それは一地方領主としての警戒と言うよりも、長年生きてきた一人の戦士としての嗅覚である。
アベルローズの態度に少々怪訝な表情を見せるのはカインローズだ。
一応弟子であり、部下でもある彼女があらぬ嫌疑を掛けられるのは正直納得のいかない。
それを母であるキトラは宥めるように話しかける。
「大丈夫よあの人の事だから彼女に直接何かをという事はないわ。それよりもあの身に宿している力の方を心配しているみたいね」
「ん? シャハルの野郎との契約で得た力だったはずだが?」
「契約……そうね。そういう事であれば力を貸し与える事もあると聞くわね……」
キトラは何か思う節がある様で口籠り、思案する様に口元に手を当てた。
一体何を言おうとしたのかを尋ねるべく、カインローズはキトラに話しかける。
「母さ……」
「カイン。約束したでしょママよ、ママ!」
母さんと呼び掛けようとすれば、キトラはカインローズが言い終わる前に牽制される。
「まだ生きていたのかよ。それ!」
確かにリーンフェルトが魔力を吸収する事の了承を得るにあたり、そんな悪戯を吹っかけられたが、カインローズ自身は一回こっきりのつもりでいたのだ。まさかまだそれが生きていた事については突っ込まずにはいられない。
そもそも四十近い体格の良い男が、自分から呼ぶならいざ知らず強要されるのだ。
正直只管に恥ずかしいのだが、それを面白がる傾向のある両親である。
極力表情には出ないように努めるカインローズにキトラはさも当然とばかりに口を開く。
「当たり前でしょ? 魔力を吸われてから私も本調子ではないしね。それくらいは母親である私にサービスなさい。いいでしょ?」
言い切って微笑む彼女はと言えば、言葉とは裏腹にその笑みから強烈なプレッシャーを感じるのは何故だろう。
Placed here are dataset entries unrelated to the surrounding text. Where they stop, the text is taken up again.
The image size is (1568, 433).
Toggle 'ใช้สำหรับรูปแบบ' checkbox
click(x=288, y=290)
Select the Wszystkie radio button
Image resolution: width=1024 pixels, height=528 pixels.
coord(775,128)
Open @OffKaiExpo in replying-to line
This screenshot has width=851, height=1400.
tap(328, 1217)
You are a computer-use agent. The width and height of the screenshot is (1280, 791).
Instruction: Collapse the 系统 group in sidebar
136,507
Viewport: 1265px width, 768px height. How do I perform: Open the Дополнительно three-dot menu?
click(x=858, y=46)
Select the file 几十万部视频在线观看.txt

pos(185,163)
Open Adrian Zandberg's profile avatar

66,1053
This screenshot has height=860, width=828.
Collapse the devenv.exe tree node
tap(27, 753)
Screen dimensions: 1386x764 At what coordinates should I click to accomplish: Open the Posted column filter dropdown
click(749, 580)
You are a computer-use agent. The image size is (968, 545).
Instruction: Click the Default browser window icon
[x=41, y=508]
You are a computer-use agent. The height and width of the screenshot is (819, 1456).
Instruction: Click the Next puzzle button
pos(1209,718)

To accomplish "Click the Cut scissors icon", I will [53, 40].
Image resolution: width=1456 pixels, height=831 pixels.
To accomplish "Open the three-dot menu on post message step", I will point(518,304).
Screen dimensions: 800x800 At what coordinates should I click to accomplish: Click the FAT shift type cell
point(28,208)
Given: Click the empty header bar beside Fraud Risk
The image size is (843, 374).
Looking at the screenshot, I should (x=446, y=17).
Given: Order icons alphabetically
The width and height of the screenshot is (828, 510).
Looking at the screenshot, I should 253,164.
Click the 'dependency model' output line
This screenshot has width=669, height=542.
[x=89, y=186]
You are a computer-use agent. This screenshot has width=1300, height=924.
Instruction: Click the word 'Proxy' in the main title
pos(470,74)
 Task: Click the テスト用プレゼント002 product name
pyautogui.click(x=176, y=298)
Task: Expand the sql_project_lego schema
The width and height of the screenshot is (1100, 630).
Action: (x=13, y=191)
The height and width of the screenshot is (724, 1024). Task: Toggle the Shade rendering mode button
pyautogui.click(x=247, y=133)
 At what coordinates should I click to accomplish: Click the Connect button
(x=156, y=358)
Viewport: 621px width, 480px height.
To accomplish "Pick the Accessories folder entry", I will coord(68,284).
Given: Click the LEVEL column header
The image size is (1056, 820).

一瞬ヒュドラなどよりも、遥かに強い気配がしたのは気のせいか。
すっかり気圧されたカインローズは改めてキトラに話し掛ける事となる。
「あぁ……えっと、その……ママ?」
「はい。なんでしょう?」
満面の笑顔で嬉しそうなキトラだが、カインローズの精神は耐えられなかったようである。
「グッ……もう耐えられん」
そう言うとカインローズは乗っていた馬の首をアル・マナクの面々がいる方へと向ける。
「カイン。お友達と仲良くね」
未だ子ども扱いのキトラを内心苦々しく思いつつ何時まで経っても、いや結局のところ彼等の子供である事は変わりはないかと苦笑するカインローズであった。
順調に西都へと歩を進める一行は、いつもより早い時間から野営準備を始めた事にリーンフェルトは不思議に思った。
「カインさん。今日は何かあるのでしょうか? 通常の行軍であればまだ先に進める筈ですし……確かに雲行きは怪しくなって来ていますけど」
アルガス王国の行軍訓練は雨だろうと雪だろうと前に進め、日没一時間くらい前から野営の準備を開始辺りが暗くなれば二時間交代制の見張りというメニューだっただけに、雲行きこそ怪しいがまだ日のある内に進むだけ進むという行軍経験しかないリーンフェルトにとっては違和感だったのだろう。
「ん? あぁ……そういやあの日か。すっかり忘れていたぜ」
空の色を見てカインローズは何かを思い出したらしく、一人で納得してしまう。
「何か理由があるのですか?」
「あぁまぁ楽しみにしてろよ。明日の為にしっかりと体力を回復しとけよ」
沢山の疑問符がリーンフェルトの頭を過ったがそれ以上カインローズは何も教えてはくれなかった。
陽の高い内からテントを張りだし、食事まで済ませアシュタリアの面々は少人数の見張りを残して仮眠へと入る。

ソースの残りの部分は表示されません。